I support this RFC. Thank you for working on this.
The implementation also looks quite small and not intrusive in the engine.
I see some people sharing feelings that this perhaps belongs more into static analysis tools instead.
In my opinion, static analysis tools are used to catch mistakes the language can't protect you against (*).
In the case of this attribute, the language could very well protect the user so I think it makes sense to add it to the language.
Furthermore, implementing it in the language makes it universal.
(*) at least, without sacrifices
Kind regards
Niels
Hi
I'm now opening discussion for the RFC "Marking overridden methods
(#[\Override])":
RFC: Marking overridden methods (#[\Override])

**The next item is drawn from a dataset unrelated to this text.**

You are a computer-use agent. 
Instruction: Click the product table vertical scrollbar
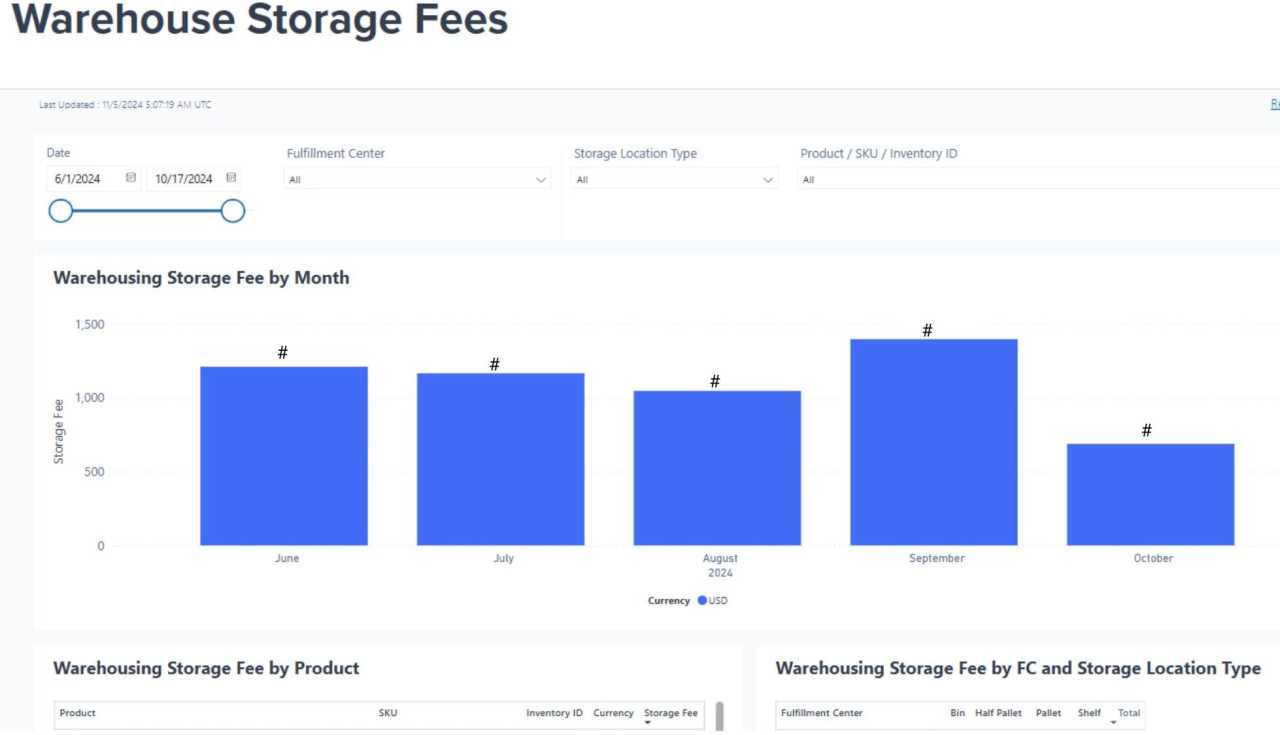719,717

https://wiki.php.net/rfc/marking_overriden_methodsProof of concept implementation is in:
Discussion has died down, unfortunately without (much) commentary with
regard to Claude's and Sara's suggestions. However I believe that the
proposal is in a state where is brings a real benefit and where it is
also extensible in the future, e.g. to include Claude's "No implicit
override" suggestion. I have included it in the "Future Scope" section.
Sara's first proposal to make it a LSP check bypass I have added to the
"rejected features" section, as argued in my previous response to it.
I've also added references for Swift and Kotlin, as these languages
where mentioned in PHP Core Roundup #13 by The PHP Foundation.
I plan to start the vote later this week, possibly on Wednesday.